By Myron J. Smith, Jr., McFarland, Henderson, NC, (2012).
Reviewed by John Grady
Myron Smith has delivered a wonderfully detailed account of the stubborn fighting that continued along the Yazoo River for much of the Civil War. For the Union Navy, in particular, it was a sometimes brutish brawl that continued after the fall of Vicksburg and the opening of the Mississippi River 150 years ago.
This book lives up to his introduction’s pledge that “our emphasis remains, as much as possible, upon the waters of the delta and the men, North and South, who fought for their control.”
The Civil War in the West is still terra incognita to many Americans who think of the fighting in terms of the Virginia campaigns, the Confederate invasions of Maryland and Pennsylvania, and Sherman’s march to the sea from Atlanta.
I was particularly intrigued by Smith’s accounts of Brig. Gen. Alfred Ellet’s efforts to snuff out the rebellion in Western Tennessee and Northern Mississippi. While the Union Navy dithered in the opening days of the war as to whether it should commit men, money and ships to the river wars, Ellet, originally a captain the Illinois Volunteer Infantry, he transferred to his brother’s “United States Army Ram Fleet” to join the successful attack upon Memphis.
When his older brother was killed in that assault, Alfred Ellet assumed command of the unit that was eventually re-named the “Mississippi Marine Brigade” reporting directly to Secretary of War Edwin Stanton.

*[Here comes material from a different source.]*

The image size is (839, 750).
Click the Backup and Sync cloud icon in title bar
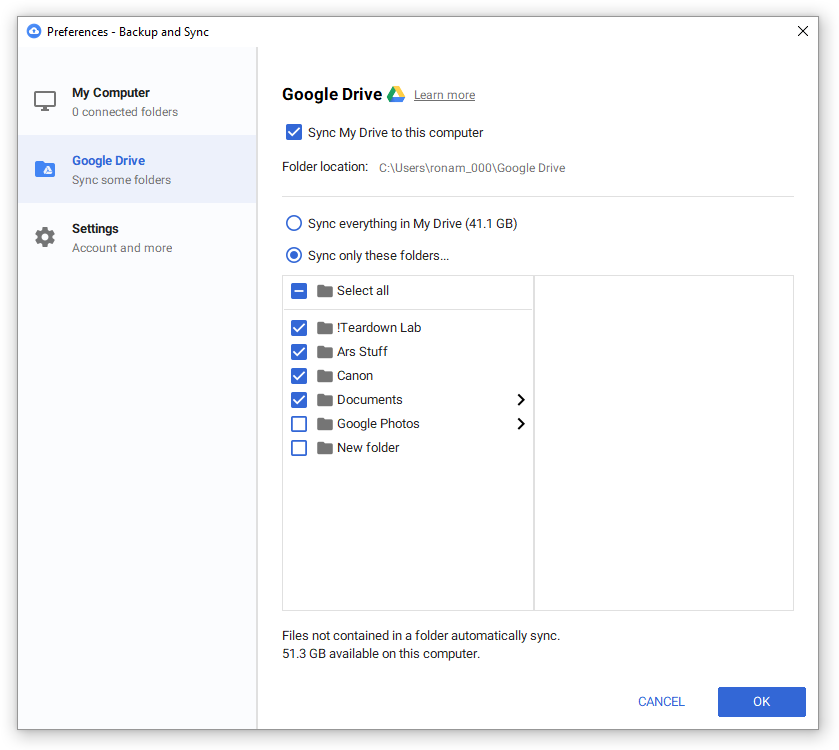click(34, 31)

Not only did the brigade operate ships, it brought along horses so its men could act when necessary as cavalry scouts including a futile raid with regular Army forces up the river that left Yazoo City destitute.
On the Confederate side, Smith, library director and a professor at Tusculum College, draws a compelling portrait of Cmdr. Isaac Brown, the innovative de facto naval commander in the West and a protégé of Matthew Fontaine Maury. Brown’s war in the West opened with his mining of roads leading into Columbus to stave off Union soldiers trying to push Leonidas Polk’s forces out of what had been a neutral Kentucky.
From “torpedoes,” as mines were called then, to cottonclads and ironclads, Brown kept up the naval fight until the Union Army overpowered Yazoo City in July 1863. The community’s shipyards and small fleet of civilian steamers were destroyed by the retreating Confederates. Much of its cotton supply fell into the hands of the advancing Union forces. Brown would re-surface in South Carolina as commander or ironclad Charleston in that city’s stubborn defense. In one of his last reports from the West, Brown boasted the Union had lost “their finest ironclad,” DeKalb, to one of his mines.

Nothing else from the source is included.